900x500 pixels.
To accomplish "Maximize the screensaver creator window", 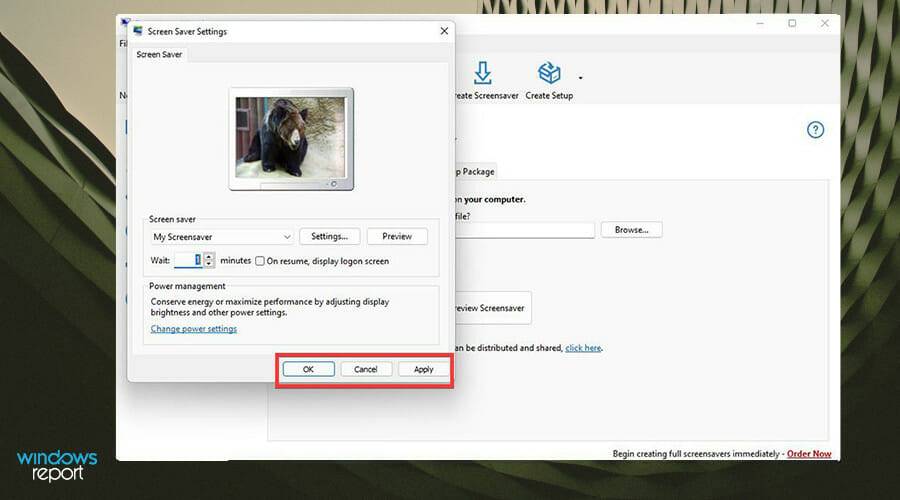I will pos(792,24).
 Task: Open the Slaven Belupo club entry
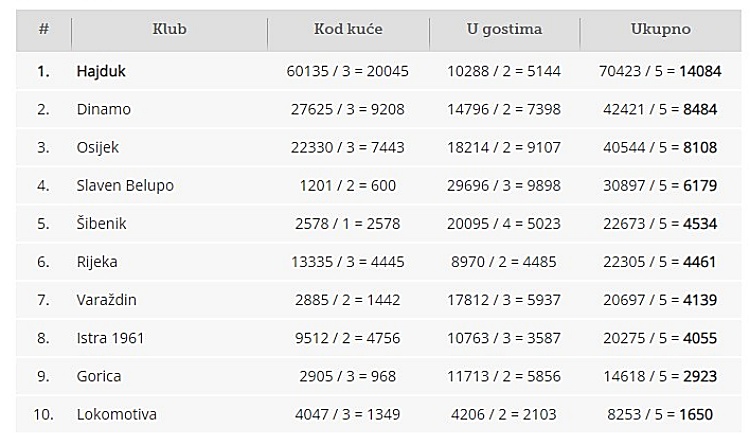point(125,186)
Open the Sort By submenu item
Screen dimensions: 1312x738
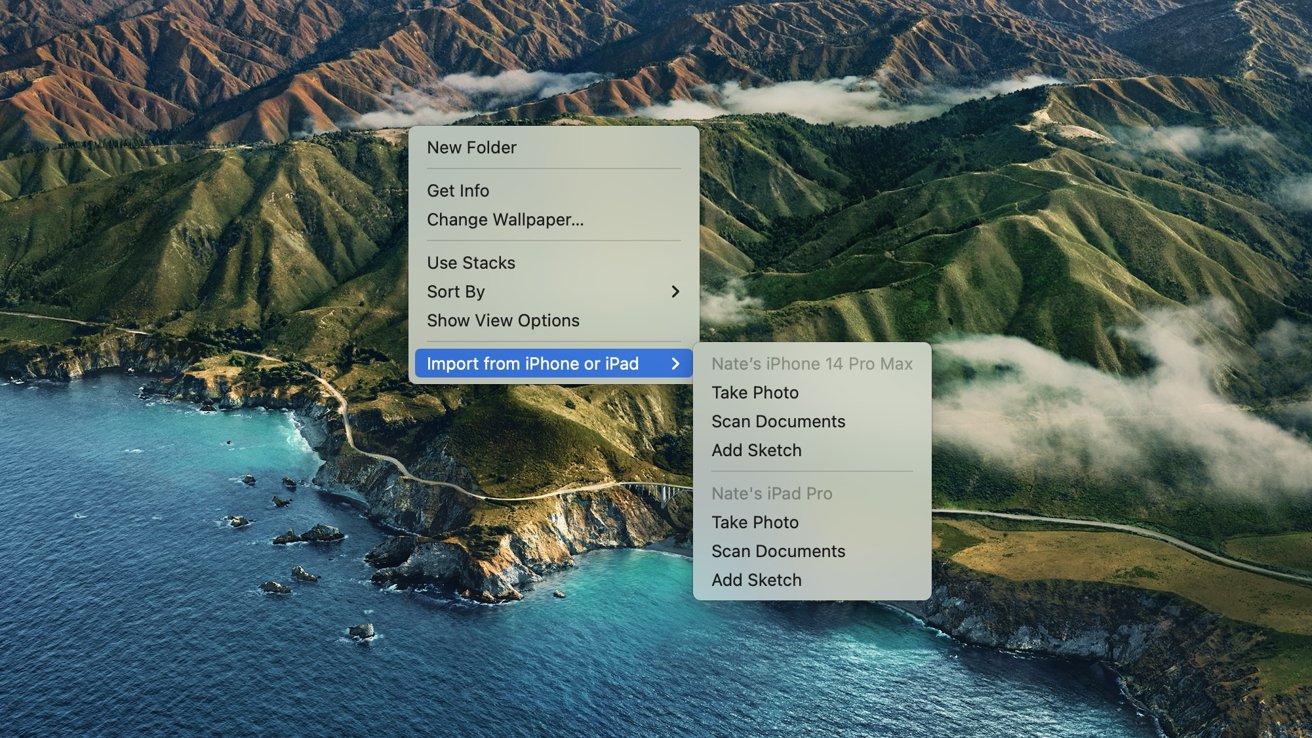(x=456, y=291)
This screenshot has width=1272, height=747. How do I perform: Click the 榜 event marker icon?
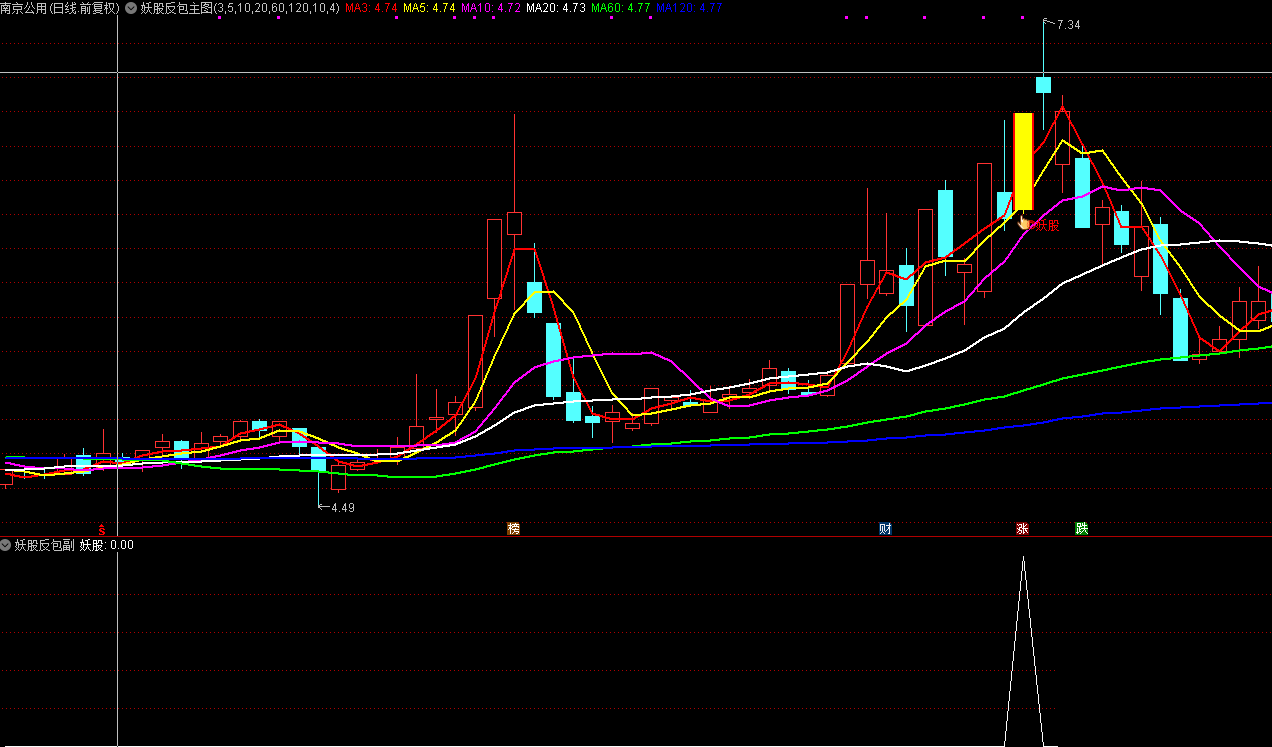(514, 528)
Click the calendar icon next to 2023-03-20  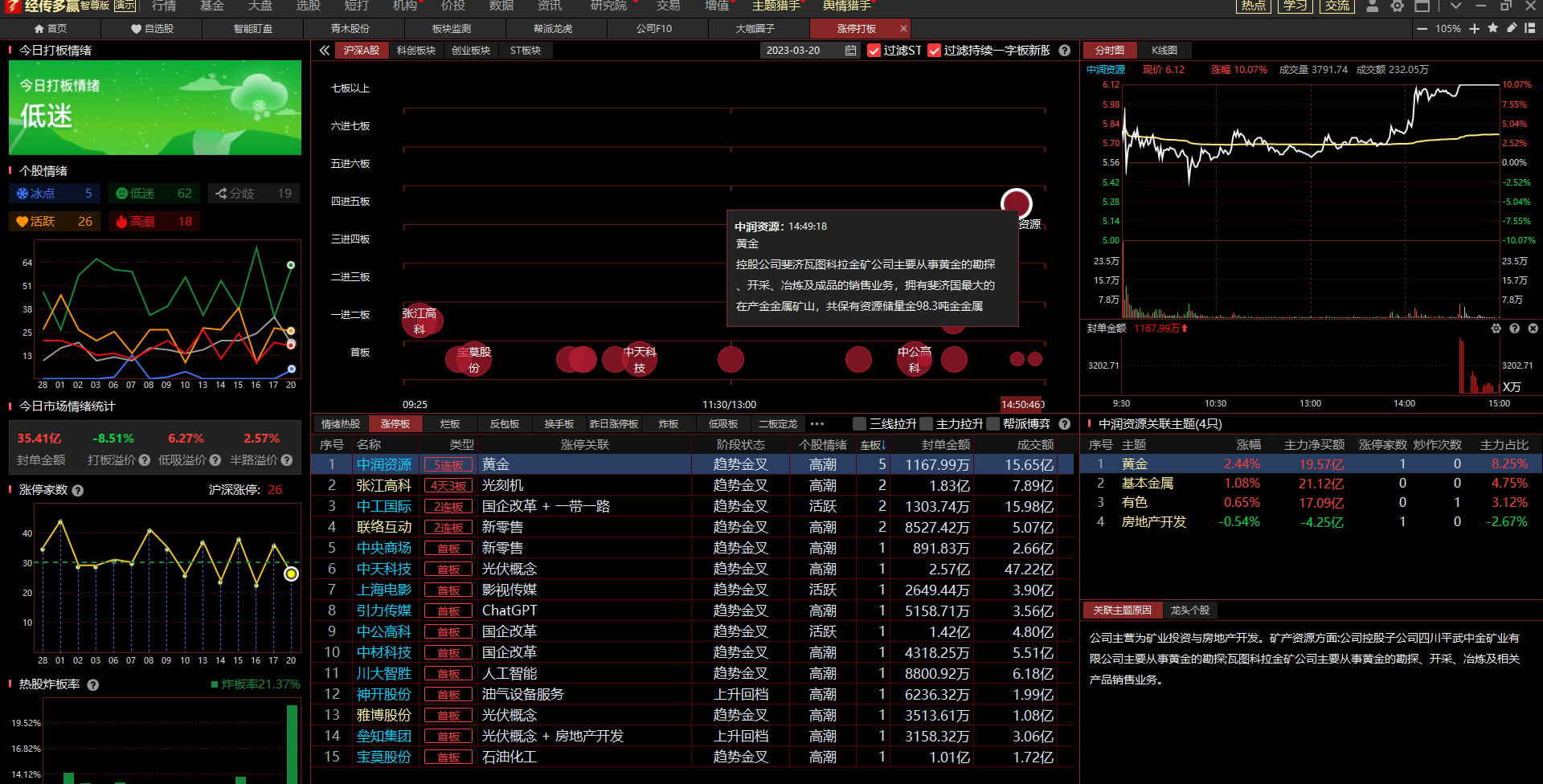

### Aim of the exercise
Copy out the lines exactly as written, beginning with the one that contains "Screen dimensions: 1312x738" and ending with the last line of the material; do not include pictures.

### Result of the exercise
Screen dimensions: 1312x738
(x=456, y=291)
This screenshot has width=1272, height=747. How do I perform: Click the 榜 event marker icon?
(514, 528)
Click the calendar icon next to 2023-03-20  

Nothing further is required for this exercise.